A further €246,587 was spent on the set-up and operation of the tribunal which began its work last December, this included €140,076 on furniture and fittings, €13,438 on cleaning and €9,346 on printing.
But the tribunal, which was established despite significant concerns raised by the 221+ support group, had only received three claims by Monday of this week.
Women impacted by the CervicalCheck scandal and their families have been given nine months to lodge a claim. Five months in, no claims have yet reached a hearing.

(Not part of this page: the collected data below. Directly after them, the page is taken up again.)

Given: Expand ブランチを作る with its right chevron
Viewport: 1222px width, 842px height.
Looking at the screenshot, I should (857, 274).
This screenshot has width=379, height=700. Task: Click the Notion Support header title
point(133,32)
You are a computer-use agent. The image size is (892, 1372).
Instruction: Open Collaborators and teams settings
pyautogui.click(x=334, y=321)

“Obviously, it’s not working, there’s something wrong here. So, if it’s not working, then there is an obligation on the minister to fix it. Is it the case that we just stumble along month to month and wait until the nine months are over and then we write it off as a failure or does the minister intervene?”, asked Sinn Féin’s health spokesperson David Cullinane.

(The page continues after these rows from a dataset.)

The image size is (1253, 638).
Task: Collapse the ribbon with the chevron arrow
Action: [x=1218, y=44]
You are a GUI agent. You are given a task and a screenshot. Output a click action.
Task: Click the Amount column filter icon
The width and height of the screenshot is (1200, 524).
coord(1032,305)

Mr Cullinane said women and their families are “taking their chances” with High Court actions, instead of going to the Tribunal.
Information provided by Mr Donnelly also shows that 207 claims had been received by the State Claims Agency from women by mid-March regarding the alleged misreading of their smear tests and a further 49 claims had been received from family members.
Mr Cullinane said: “It’s obviously up to the women themselves to make decisions as to whether or not they go the route of the High Courts or they engage with the tribunal, but the context here is that the tribunal was set up with very real concerns expressed and it went against the wishes of the very campaign that represents as 220-plus impacted.”
Calling for an urgent review and direct engagement by the minister with the 221+ group, Mr Cullinane said: “It’s not being used because the minister didn’t listen to the concerns of 221+ group.”
Mr Donnelly confirmed that he has not been in contact with the CervicalCheck representative group since last November when he wrote to them to tell them that he would be pressing ahead with the tribunal despite their repeated opposition.
Aontú leader Peadar Tóibín also called for a review of the tribunal.
“It is disappointing to see the way Minister Donnelly handled this tribunal and how he broke promises he made to the 221+ group.
“Despite promises to the contrary, this Government is still forcing women through the courts, fighting them, in the case of Ruth Morrissey, all the way to the Supreme Court and then settling with them only when they are days from death. This is a scandal,” he said.
In response to multiple parliamentary questions, Mr Donnelly said office space in the Infinity Building in Dublin’s Smithfield had been fitted out to “meet the tribunal’s requirements”.
“The amount expended on the fit out for the Tribunal by the Office of Public Works (OPW) to date is €1,627,645. This includes construction fit-out costs, consultants fees, vat and percent for art allowance,” he said.
Mr Donnelly also confirmed that retired Court of Appeal Judge, Mr Justice McGovern, who is one of two ordinary tribunal members, “is paid at the rate of remuneration currently applicable to a judge of that Court,” which currently is €202,329.